Nairobi Governor Initiates Safety Audit for Recent Building Constructions

Nairobi Governor Johnson Sakaja has taken decisive action in response to growing concerns within the city’s Built Environment sector. In a move aimed at ensuring structural integrity and public safety, Sakaja has ordered a comprehensive audit of all buildings constructed in the past two years.

The directive, outlined in new guidelines obtained by the, comes in the wake of mounting feedback from stakeholders regarding potential safety risks associated with recent construction projects. Acknowledging the gravity of the situation, the governor has temporarily suspended the issuance of new building plan approvals and excavation activities at ongoing construction sites.

“We have also suspended undertaking of Excavations at Construction Sites as this would compromise the structural integrity and safety of adjourning buildings due to the ongoing heavy rains,” Sakaja directed.

The audit, slated to commence on May 13, aims to assess the compliance of recent constructions with established regulations and standards. It will also scrutinize approved building plans that have yet to commence construction. The governor has mandated a multi-agency committee to oversee the audit process, allotting between 30 to 60 days for completion and submission of a comprehensive report for implementation.

Sakaja has emphasized the inclusivity of the audit process, urging the participation of all relevant stakeholders. He called upon technical representatives from professional and regulatory bodies to nominate their representatives to the committee by May 10.

“The purpose of this letter therefore is to bring to your attention this further directive and to request you to forward the names of two professionals from your organisation to be part of the task force being constituted by the county,” read the directive.

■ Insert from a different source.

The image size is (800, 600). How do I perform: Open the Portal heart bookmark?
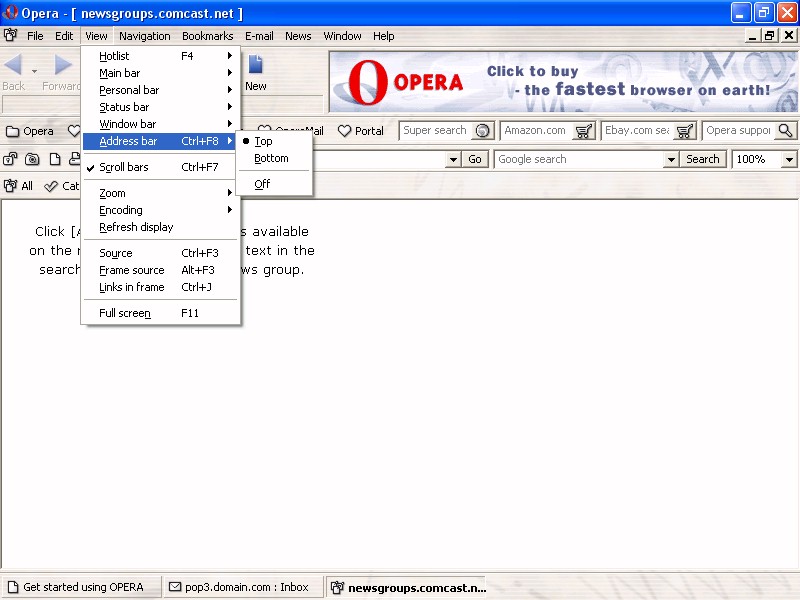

This move comes amidst previous opposition from various professional and resident groups in Nairobi. In March, over 26 associations voiced their concerns regarding Sakaja’s proposal to permit tall buildings in different parts of the city. Citing potential legal violations and environmental repercussions, these groups expressed their intent to seek legal recourse if the county proceeded with the plan, particularly in areas like Kilimani and Kileleshwa.

“The governor should prioritise the expansion of critical infrastructure including sewerage, water, solid waste management, public transport, schools, health amenities, open grace spaces, fire and emergency services,” remarked Florence Nyole, the president of the Architectural Association of Kenya.

Teddy Obiero, chairperson of the Alliance of Nairobi Metropolitan Residents Association, highlighted existing issues such as water shortages and urged authorities to address these before embarking on further development.

The Kenya Alliance of Residents Association underscored the importance of developing and implementing Local Physical Development Plans at all levels, stressing the need for comprehensive urban planning strategies.

As Nairobi grapples with rapid urbanization and infrastructure challenges, Governor Sakaja’s directive signals a proactive approach towards ensuring the safety and sustainability of the city’s built environment.